REQUIRED WORK
Give the lines from the one containing "Where should I click to: Open the 'Copie" through the one containing "tap(177, 650)", inclusive, as a numbered list with blank lines left out.

GIVEN RECORDS
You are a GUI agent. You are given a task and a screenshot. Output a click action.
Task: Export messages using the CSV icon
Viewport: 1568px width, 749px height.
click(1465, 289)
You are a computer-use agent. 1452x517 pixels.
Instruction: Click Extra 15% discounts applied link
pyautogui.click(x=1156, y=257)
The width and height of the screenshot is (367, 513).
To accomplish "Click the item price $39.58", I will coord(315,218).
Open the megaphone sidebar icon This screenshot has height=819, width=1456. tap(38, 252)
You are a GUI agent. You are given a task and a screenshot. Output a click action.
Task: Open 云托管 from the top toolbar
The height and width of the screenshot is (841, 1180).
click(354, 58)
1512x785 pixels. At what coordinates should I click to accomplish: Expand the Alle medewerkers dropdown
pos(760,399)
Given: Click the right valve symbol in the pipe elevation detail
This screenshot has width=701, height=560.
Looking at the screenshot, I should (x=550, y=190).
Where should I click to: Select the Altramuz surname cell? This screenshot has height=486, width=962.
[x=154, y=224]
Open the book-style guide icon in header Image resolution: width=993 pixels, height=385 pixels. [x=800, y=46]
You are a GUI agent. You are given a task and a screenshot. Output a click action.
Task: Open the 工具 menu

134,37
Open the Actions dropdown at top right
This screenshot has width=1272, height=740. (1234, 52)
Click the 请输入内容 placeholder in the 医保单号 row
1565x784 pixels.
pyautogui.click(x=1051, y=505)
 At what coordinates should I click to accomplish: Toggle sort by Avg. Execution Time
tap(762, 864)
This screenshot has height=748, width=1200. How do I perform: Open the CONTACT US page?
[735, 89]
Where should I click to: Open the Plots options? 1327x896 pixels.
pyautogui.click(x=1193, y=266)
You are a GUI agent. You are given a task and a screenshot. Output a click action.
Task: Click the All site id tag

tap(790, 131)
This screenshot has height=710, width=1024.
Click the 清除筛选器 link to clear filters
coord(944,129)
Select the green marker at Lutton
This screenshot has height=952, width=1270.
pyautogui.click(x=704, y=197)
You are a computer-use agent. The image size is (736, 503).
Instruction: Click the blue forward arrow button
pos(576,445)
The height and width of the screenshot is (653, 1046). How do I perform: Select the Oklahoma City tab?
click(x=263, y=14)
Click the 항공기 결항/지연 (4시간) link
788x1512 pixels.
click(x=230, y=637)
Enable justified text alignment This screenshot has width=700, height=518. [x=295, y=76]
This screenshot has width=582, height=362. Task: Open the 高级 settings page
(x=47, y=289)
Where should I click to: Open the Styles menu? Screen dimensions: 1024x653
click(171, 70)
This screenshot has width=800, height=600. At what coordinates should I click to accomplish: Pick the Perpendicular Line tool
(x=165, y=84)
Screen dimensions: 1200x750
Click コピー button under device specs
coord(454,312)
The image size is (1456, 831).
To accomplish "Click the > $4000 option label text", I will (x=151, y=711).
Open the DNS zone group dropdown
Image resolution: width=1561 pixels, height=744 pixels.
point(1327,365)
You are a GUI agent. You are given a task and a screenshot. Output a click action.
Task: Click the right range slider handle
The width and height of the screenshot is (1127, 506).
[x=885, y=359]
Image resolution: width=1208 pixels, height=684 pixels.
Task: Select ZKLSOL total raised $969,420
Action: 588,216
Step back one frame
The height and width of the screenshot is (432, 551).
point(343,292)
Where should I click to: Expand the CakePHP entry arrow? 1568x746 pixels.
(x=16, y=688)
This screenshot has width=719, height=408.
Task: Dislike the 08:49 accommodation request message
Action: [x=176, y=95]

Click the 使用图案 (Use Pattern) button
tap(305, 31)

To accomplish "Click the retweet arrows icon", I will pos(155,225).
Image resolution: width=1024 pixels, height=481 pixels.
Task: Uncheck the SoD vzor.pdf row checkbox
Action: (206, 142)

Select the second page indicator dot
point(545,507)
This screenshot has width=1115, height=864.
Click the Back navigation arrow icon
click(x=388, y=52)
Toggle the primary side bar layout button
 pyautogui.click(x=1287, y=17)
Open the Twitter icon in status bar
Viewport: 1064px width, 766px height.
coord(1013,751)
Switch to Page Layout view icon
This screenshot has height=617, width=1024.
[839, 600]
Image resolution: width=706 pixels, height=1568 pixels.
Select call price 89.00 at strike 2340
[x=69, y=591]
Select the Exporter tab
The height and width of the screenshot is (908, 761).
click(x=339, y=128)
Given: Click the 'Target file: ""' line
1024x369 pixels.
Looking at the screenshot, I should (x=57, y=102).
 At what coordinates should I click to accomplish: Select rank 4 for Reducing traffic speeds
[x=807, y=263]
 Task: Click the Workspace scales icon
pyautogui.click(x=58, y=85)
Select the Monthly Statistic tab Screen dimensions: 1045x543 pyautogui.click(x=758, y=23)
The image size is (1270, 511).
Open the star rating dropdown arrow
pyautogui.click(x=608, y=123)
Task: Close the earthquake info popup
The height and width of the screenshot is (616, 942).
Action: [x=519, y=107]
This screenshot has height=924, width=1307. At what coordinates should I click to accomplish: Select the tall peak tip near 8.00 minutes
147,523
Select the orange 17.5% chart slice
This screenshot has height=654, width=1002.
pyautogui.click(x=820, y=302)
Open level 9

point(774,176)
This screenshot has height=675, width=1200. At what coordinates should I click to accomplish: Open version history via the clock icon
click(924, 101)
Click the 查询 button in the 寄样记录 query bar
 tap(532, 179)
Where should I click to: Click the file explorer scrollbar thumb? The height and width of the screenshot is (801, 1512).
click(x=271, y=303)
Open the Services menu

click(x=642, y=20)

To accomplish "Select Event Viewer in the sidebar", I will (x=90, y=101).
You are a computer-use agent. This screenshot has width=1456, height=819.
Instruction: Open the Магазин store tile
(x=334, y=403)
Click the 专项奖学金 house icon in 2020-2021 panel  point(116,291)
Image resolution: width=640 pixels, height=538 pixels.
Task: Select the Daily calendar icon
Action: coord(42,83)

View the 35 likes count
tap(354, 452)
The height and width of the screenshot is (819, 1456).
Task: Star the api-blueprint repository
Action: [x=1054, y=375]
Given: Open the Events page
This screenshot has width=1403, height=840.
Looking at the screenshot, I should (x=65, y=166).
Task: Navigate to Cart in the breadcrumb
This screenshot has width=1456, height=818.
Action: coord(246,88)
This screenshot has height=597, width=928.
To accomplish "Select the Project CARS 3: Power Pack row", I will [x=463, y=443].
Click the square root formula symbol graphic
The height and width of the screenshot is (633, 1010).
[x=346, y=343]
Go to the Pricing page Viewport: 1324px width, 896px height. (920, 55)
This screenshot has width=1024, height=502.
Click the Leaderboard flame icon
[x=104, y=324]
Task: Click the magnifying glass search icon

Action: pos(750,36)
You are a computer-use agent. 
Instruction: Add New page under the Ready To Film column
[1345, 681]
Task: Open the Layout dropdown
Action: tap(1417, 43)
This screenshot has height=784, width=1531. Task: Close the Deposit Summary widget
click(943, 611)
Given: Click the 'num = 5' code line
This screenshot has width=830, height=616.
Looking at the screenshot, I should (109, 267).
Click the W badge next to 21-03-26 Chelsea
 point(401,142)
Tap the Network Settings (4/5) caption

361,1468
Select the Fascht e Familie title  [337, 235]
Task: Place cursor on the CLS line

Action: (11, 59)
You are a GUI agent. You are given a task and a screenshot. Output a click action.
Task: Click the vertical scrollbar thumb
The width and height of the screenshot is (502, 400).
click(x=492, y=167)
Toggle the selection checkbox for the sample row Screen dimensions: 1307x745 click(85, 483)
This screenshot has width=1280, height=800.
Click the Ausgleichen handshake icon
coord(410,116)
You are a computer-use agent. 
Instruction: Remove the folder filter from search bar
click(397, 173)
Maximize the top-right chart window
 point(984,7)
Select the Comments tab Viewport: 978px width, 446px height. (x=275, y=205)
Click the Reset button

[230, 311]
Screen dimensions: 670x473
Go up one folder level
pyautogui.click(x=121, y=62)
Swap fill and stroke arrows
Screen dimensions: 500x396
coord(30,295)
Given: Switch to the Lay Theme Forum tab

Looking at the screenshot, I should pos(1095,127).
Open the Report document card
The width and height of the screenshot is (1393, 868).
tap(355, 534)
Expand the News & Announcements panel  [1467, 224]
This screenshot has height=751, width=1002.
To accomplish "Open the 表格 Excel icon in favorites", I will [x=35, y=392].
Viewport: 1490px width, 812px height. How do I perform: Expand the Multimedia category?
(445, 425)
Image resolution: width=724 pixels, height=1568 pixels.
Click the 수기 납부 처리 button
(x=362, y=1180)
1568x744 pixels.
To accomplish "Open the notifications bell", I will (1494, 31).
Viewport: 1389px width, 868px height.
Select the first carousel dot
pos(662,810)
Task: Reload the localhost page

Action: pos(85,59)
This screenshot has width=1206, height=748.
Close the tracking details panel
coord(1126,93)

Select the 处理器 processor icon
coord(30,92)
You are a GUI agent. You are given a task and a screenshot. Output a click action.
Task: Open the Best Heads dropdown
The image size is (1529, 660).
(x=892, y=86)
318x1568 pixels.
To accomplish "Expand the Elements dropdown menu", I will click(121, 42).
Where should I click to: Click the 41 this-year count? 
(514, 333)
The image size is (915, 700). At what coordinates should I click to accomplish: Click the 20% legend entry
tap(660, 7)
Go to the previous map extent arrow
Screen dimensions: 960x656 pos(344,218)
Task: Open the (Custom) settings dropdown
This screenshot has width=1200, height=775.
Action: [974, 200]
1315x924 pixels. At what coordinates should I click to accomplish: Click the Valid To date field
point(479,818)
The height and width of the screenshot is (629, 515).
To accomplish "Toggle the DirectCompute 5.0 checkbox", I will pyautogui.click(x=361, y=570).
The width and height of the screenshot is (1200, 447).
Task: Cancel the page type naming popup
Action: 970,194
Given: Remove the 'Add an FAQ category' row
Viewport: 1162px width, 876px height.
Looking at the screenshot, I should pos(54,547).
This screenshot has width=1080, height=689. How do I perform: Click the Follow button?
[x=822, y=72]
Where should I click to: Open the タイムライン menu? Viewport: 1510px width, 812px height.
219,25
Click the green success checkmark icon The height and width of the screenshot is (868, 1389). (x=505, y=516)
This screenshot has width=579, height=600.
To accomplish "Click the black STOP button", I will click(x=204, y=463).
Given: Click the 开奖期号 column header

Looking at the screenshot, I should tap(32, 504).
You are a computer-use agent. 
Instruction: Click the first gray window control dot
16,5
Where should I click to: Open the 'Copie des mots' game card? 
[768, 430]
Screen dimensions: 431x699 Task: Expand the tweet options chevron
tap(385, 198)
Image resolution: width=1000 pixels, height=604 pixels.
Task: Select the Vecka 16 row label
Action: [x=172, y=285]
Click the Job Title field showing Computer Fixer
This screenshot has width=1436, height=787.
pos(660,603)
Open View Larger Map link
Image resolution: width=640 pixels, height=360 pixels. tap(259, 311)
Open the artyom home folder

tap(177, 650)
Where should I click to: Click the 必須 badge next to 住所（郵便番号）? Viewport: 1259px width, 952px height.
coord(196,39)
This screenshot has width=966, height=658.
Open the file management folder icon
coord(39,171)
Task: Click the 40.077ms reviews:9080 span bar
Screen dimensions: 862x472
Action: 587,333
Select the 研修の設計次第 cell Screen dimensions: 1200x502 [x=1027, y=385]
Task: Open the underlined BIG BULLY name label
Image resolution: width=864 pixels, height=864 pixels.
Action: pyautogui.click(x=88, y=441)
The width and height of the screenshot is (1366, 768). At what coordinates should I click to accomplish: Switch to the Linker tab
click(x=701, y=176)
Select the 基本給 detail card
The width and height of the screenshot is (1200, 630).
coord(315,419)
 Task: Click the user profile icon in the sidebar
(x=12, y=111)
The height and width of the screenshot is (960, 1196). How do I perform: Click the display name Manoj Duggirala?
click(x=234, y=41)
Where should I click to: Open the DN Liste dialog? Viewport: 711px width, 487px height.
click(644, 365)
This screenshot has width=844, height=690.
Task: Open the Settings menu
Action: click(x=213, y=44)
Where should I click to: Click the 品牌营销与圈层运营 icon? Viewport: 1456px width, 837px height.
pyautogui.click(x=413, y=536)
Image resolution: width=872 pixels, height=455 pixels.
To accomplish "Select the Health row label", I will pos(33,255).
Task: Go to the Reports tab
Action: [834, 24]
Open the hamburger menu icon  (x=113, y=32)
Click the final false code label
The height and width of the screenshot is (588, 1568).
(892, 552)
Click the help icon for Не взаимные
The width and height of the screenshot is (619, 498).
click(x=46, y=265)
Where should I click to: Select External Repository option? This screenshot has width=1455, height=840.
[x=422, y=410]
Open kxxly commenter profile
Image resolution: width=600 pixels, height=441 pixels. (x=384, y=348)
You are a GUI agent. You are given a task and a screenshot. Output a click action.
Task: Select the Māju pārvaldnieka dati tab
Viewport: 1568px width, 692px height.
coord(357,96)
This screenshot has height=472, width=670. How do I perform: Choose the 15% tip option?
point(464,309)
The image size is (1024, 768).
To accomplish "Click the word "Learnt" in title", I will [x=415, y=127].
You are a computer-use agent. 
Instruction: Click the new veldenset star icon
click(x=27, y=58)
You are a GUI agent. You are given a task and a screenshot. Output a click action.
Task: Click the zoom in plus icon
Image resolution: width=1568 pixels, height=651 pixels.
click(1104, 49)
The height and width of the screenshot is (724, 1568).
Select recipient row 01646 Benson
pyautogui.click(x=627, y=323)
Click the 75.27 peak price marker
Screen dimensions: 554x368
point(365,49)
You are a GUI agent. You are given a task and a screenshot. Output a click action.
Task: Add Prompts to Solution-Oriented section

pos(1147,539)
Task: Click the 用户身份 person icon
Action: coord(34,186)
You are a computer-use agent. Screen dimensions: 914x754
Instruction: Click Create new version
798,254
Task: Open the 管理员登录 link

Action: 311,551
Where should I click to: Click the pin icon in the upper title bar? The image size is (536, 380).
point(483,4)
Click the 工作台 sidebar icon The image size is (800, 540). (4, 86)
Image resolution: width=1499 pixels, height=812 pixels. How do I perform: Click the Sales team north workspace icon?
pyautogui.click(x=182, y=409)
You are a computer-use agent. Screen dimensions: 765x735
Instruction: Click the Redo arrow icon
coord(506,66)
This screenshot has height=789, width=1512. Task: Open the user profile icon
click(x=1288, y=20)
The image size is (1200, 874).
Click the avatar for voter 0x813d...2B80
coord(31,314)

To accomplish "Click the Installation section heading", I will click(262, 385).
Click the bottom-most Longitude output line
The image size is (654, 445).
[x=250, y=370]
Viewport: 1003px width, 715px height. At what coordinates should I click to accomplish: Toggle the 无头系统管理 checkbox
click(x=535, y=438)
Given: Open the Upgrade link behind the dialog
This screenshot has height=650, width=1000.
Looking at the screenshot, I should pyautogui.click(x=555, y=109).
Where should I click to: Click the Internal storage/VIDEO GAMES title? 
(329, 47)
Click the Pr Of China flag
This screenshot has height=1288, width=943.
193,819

FINISHED ANSWER
1. Where should I click to: Open the 'Copie des mots' game card? 
2. [768, 430]
3. Screen dimensions: 431x699 Task: Expand the tweet options chevron
4. tap(385, 198)
5. Image resolution: width=1000 pixels, height=604 pixels.
6. Task: Select the Vecka 16 row label
7. Action: [x=172, y=285]
8. Click the Job Title field showing Computer Fixer
9. This screenshot has width=1436, height=787.
10. pos(660,603)
11. Open View Larger Map link
12. Image resolution: width=640 pixels, height=360 pixels. tap(259, 311)
13. Open the artyom home folder
14. tap(177, 650)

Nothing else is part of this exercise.